5

Best:
Seeing ALL the members of my team finally coming into their own. One person tackled our entire not-at-all-simple CI/CD setup from scratch knowing nothing about any of it and, while not without bumps in the road, did an excellent job overall (and then did the same for some other projects since he found himself being the SME). Two of my more junior people took on some difficult tasks that required them to design and build some tricky features from the ground-up, rather than me giving them a ton of guidance, design and even a start on the basic code early on (I just gave them some general descriptions of what I was looking for and then let them run with it). Again, not without some hiccups, but they ultimately delivered and learned a lot in the process and, I think, gained a new sense of self-confidence, which to me is the real win. And my other person handled some tricky high-level stuff that got him deep in the weeds of all the corporate procedures I'd normally shield them all from and did very well with it (and like the other person, wound up being an SME and doing it for some other projects after that). It took a while to get here, but I finally feel like I don't need to do all the really difficult stuff myself, I can count on them now, and they, I think, no longer feel like they're in over their heads if I throw something difficult at them.

Worst:
A few critical bugs slipped into production this year, with a few requiring some after-hours heroics to deal with (and, unfortunately, due to the timing, it all fell on me). Of course, that just tells us that next year we really need to focus on more robust automated testing (though, in reality, at least one of the issues almost certainly would not - COULD NOT - have been caught before-hand anyway, and that's probably true for more than just one of them). We had avoided major issues the previous three years we've been live, so this was unusual. Then again, it's in a way a symptom of success because with more users and more usage, both of which exploded this year, typically does come more issues discovered, so I guess it tempers the bad just a little bit.

Comments
  • 1
    Having ability to rollback makes possible to eliminate the problem quickly. And fixing it in whatever needed time.

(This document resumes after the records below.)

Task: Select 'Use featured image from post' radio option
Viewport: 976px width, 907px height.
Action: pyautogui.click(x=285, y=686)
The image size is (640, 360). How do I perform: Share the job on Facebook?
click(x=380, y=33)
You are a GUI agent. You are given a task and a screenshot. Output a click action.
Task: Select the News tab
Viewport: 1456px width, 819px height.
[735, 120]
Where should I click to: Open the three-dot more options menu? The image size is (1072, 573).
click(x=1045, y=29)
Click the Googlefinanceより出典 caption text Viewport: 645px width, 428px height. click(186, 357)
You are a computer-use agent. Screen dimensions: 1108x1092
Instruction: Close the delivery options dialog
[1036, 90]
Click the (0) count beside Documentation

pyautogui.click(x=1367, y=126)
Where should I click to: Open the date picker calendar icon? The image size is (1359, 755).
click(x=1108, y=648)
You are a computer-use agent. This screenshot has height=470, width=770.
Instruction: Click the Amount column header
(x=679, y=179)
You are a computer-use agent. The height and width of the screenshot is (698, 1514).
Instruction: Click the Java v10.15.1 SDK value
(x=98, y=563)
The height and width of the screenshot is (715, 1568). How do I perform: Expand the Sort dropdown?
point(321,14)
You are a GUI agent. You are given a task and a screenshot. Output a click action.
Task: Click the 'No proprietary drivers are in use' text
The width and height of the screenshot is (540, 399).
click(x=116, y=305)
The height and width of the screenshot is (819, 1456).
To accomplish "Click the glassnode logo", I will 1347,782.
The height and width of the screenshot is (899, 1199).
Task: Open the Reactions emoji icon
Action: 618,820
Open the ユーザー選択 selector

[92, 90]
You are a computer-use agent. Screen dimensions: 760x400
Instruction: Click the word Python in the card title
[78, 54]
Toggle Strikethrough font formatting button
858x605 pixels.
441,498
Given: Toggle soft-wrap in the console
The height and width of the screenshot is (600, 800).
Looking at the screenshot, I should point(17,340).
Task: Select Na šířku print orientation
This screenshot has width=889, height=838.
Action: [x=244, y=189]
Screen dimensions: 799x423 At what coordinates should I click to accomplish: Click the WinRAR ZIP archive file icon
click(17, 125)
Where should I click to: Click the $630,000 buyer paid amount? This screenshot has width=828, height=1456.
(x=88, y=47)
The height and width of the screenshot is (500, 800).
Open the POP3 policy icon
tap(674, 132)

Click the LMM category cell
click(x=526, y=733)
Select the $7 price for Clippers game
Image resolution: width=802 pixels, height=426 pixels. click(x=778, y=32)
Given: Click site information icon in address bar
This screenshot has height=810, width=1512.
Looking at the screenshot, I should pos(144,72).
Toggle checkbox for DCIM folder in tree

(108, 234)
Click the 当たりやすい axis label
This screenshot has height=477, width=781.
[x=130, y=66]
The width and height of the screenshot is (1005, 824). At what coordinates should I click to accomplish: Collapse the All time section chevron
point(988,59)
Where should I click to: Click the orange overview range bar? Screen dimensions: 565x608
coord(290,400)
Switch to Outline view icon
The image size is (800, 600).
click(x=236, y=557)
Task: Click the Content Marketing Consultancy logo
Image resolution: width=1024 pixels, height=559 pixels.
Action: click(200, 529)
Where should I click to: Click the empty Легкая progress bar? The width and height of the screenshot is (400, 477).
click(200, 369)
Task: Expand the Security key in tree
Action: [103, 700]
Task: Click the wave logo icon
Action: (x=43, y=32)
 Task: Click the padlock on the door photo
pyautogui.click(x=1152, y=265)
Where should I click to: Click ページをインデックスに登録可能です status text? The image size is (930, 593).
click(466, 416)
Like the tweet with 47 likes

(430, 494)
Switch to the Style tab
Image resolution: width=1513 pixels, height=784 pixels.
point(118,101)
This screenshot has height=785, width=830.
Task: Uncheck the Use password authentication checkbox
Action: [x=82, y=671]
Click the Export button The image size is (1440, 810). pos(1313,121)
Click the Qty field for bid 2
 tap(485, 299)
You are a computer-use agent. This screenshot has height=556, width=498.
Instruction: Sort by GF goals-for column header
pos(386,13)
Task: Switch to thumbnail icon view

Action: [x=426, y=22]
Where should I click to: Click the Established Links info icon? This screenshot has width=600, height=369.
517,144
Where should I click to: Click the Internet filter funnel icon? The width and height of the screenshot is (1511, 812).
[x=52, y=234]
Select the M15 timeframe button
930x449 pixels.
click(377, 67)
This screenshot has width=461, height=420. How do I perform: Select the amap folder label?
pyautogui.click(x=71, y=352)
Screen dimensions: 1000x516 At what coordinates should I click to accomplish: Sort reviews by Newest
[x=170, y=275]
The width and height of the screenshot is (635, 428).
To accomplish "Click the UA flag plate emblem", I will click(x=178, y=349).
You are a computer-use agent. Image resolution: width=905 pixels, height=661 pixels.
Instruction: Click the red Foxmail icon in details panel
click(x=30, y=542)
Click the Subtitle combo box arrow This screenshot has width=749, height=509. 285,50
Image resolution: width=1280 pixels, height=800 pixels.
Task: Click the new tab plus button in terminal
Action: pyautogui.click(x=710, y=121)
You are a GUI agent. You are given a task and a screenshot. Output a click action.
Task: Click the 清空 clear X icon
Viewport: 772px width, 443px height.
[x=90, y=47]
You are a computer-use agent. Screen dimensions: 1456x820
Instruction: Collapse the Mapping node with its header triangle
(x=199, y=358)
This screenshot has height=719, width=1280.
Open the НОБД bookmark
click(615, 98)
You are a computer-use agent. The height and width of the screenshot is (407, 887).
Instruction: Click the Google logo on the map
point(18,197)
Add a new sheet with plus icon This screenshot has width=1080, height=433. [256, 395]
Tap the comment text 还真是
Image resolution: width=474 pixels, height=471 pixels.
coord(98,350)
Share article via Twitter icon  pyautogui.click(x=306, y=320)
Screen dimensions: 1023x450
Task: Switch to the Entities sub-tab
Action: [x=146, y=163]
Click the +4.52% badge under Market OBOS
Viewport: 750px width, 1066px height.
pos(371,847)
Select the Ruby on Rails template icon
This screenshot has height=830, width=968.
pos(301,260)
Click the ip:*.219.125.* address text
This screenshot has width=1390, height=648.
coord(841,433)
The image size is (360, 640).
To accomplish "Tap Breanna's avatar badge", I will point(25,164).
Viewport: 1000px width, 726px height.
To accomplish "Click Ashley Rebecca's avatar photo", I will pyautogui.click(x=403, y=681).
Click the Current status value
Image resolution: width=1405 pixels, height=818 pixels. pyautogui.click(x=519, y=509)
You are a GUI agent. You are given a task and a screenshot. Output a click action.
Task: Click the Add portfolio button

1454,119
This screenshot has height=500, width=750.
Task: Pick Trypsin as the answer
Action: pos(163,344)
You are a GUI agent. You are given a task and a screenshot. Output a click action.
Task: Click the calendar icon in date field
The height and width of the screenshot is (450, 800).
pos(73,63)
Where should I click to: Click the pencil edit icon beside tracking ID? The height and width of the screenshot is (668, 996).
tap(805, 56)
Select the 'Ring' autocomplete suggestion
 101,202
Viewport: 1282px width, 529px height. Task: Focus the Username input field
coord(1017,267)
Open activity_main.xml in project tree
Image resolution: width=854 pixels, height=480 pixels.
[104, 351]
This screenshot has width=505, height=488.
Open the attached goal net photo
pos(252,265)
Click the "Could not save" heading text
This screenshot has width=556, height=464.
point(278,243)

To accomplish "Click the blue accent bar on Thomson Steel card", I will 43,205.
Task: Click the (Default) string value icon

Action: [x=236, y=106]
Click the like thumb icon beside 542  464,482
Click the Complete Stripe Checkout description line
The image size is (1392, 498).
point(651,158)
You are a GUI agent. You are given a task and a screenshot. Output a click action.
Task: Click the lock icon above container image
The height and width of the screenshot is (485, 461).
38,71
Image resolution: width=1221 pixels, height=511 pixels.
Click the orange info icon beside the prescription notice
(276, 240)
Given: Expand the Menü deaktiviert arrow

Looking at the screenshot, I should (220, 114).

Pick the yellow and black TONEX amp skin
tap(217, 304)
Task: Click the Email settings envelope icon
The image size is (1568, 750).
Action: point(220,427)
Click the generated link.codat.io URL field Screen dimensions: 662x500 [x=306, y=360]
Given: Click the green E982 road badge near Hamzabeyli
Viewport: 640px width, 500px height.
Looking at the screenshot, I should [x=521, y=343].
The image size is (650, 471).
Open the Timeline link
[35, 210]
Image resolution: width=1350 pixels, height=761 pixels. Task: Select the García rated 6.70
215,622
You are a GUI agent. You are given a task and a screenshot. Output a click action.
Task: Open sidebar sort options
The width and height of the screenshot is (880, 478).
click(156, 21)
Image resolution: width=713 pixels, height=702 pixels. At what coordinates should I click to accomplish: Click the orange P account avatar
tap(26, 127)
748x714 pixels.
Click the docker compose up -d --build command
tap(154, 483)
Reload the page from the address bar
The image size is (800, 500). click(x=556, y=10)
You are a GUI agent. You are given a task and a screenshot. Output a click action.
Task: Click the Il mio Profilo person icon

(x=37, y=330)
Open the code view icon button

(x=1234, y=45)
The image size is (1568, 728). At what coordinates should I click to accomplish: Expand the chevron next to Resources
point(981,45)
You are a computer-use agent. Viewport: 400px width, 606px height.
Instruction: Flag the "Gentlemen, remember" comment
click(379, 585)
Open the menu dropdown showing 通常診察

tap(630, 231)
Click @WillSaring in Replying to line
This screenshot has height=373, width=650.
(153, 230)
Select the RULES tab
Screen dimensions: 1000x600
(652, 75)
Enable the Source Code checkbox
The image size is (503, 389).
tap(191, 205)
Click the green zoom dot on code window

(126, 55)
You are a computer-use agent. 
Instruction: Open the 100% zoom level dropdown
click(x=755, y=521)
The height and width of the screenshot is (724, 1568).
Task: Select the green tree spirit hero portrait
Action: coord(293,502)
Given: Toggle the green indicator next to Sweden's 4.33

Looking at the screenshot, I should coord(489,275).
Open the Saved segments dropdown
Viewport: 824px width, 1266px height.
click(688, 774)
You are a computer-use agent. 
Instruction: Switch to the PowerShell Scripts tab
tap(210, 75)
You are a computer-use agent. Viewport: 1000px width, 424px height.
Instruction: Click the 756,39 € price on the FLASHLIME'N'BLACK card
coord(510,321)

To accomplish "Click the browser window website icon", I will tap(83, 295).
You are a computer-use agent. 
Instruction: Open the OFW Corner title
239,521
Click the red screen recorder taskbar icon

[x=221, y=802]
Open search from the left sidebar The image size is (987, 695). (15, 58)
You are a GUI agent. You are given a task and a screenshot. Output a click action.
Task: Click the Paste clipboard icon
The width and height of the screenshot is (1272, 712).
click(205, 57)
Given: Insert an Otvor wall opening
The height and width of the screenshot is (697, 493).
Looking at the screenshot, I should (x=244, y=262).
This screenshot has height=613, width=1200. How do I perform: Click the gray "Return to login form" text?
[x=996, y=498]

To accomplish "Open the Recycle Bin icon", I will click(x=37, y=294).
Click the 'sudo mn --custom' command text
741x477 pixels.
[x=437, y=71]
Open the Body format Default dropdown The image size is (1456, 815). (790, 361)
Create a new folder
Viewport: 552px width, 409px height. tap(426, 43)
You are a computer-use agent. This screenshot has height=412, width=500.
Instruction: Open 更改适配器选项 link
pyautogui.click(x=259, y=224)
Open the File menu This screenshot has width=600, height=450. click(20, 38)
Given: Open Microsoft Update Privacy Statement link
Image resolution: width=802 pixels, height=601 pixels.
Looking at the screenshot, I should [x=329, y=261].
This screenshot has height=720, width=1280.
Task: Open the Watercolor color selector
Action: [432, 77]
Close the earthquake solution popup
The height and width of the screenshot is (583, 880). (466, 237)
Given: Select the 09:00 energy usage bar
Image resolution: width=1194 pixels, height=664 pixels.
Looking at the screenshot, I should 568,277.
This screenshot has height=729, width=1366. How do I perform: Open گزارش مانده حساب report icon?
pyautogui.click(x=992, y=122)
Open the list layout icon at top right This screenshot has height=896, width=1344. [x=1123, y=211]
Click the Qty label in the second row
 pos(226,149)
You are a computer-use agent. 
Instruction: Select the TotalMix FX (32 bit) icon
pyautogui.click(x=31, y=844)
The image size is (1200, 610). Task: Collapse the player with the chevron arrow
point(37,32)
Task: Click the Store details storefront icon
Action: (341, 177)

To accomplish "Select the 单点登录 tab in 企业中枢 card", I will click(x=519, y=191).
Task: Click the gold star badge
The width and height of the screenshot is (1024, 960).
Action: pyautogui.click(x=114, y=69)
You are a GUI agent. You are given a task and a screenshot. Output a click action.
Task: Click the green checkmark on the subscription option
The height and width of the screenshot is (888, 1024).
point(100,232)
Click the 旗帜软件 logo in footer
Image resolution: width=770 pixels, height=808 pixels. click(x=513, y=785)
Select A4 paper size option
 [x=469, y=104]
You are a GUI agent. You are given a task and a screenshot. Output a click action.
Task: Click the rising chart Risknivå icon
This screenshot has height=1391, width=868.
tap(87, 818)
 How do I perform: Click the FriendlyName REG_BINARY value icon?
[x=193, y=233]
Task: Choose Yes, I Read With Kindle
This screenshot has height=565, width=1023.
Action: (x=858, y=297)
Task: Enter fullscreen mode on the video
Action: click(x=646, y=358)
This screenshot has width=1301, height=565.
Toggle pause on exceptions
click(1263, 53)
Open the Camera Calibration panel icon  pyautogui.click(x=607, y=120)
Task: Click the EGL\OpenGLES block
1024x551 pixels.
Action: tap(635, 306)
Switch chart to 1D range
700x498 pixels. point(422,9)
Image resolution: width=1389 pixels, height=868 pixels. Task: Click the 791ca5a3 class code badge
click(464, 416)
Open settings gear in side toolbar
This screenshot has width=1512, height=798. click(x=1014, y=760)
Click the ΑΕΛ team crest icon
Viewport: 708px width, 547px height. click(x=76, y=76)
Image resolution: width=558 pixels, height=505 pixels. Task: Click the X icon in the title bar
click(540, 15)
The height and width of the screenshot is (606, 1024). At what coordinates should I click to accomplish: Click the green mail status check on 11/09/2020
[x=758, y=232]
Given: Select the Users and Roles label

    That allows to have just middle testing. Instead of super duper v testing
  • 1
    @darkwind Agreed, and rollback definitely is always an option available to us without much hassle from a technical perspective.

    But, it tends to only be an option if the issue is noticed quickly.

    Unfortunately, in these cases, it took a day or two, or three even, to be discovered (despite the fact that they were quite significant issues, just happens they only came up in limited circumstances, but circumstances that made them dealbreakers. That, coupled with the fact that there were some new features in these releases that the business really needed - they couldn't afford to lose them due to critical processing deadlines - made rollback an option that was only considered for a few minutes before it was dismissed.

    The only good news is that the fixes were relatively easy in all cases (after the difficult analysis that is), so we got them out in all cases I believe the day after each issue was reported, same day in one case IIRC, so good turnaround times at least.